___ Stored data ___

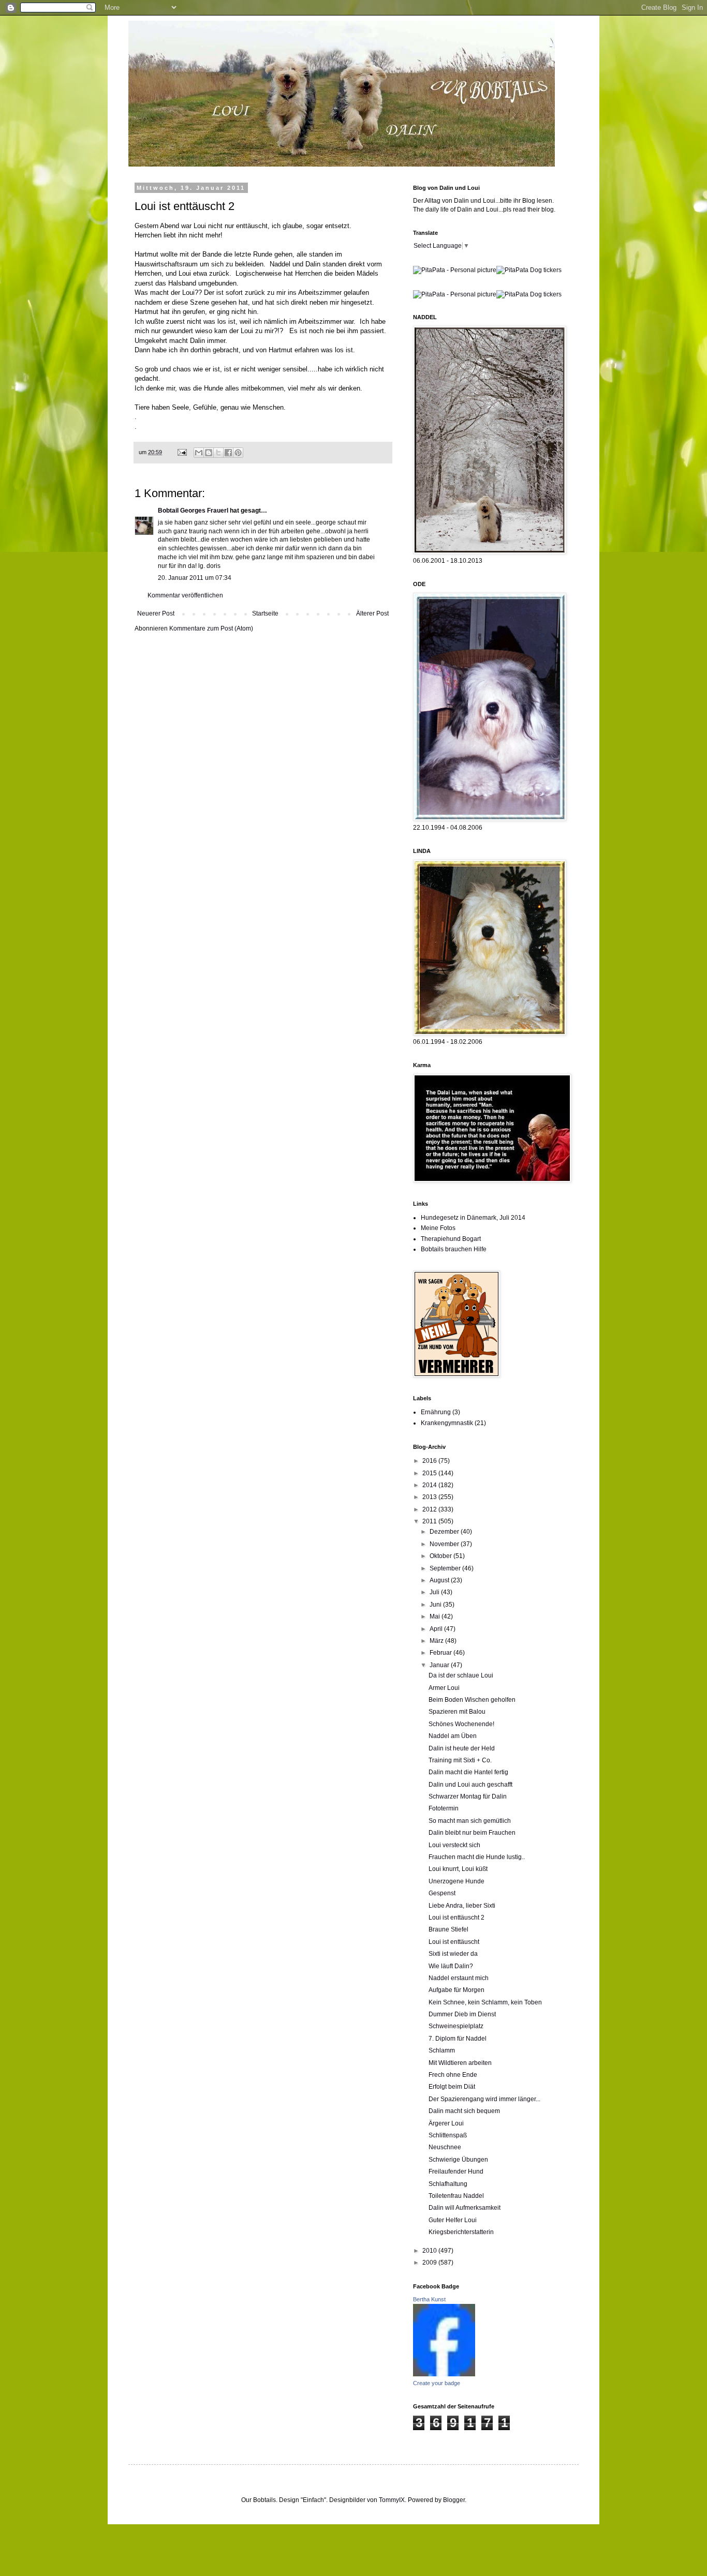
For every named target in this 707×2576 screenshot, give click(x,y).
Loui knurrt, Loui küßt (458, 1869)
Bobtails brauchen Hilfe (454, 1249)
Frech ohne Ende (453, 2074)
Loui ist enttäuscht (454, 1941)
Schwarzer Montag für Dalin (468, 1796)
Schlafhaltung (448, 2184)
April (437, 1629)
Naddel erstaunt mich (459, 1978)
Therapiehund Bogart (451, 1238)
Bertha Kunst (429, 2299)
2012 (430, 1509)
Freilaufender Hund (456, 2171)
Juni (436, 1604)
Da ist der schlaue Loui (461, 1675)
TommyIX (392, 2500)
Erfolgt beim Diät (452, 2086)
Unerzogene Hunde (456, 1881)
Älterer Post (372, 613)
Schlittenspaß (448, 2135)
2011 (430, 1521)
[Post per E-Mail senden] (181, 452)
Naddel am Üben (453, 1736)
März (437, 1640)
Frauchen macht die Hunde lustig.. (477, 1857)
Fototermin (444, 1808)
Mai (435, 1616)
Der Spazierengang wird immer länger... (484, 2099)
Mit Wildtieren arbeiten (460, 2062)
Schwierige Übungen (458, 2159)
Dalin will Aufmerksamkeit (464, 2207)
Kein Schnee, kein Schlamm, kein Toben (485, 2002)
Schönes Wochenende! (461, 1724)
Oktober (441, 1556)
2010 (430, 2250)
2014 (430, 1485)
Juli (435, 1592)
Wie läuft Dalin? (451, 1966)
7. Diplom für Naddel (458, 2038)
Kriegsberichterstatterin (461, 2232)
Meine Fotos (438, 1228)
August (440, 1580)
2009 (430, 2262)
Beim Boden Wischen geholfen (472, 1699)
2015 (430, 1473)
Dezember (445, 1531)
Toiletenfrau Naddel (456, 2195)
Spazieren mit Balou (457, 1711)
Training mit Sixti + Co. (460, 1760)
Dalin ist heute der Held (462, 1748)
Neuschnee (445, 2147)
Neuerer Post (155, 613)
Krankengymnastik (447, 1423)
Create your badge (436, 2383)
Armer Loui (444, 1687)
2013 (430, 1497)
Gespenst (442, 1893)
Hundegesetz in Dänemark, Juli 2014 (473, 1217)
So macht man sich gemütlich (470, 1820)
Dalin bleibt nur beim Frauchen (472, 1832)
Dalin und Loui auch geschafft (470, 1784)
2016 (430, 1460)
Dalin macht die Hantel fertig (468, 1772)
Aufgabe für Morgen (456, 1990)
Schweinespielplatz (456, 2026)
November (445, 1544)
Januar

___

The last part of the records is the answer, beginning at the line that holds "Create your badge (436, 2383)" and including the final line, repeated exactly.

Create your badge (436, 2383)
Armer Loui (444, 1687)
2013 (430, 1497)
Gespenst (442, 1893)
Hundegesetz in Dänemark, Juli 2014 (473, 1217)
So macht man sich gemütlich (470, 1820)
Dalin bleibt nur beim Frauchen (472, 1832)
Dalin und Loui auch geschafft (470, 1784)
2016 (430, 1460)
Dalin macht die Hantel fertig (468, 1772)
Aufgabe für Morgen (456, 1990)
Schweinespielplatz (456, 2026)
November (445, 1544)
Januar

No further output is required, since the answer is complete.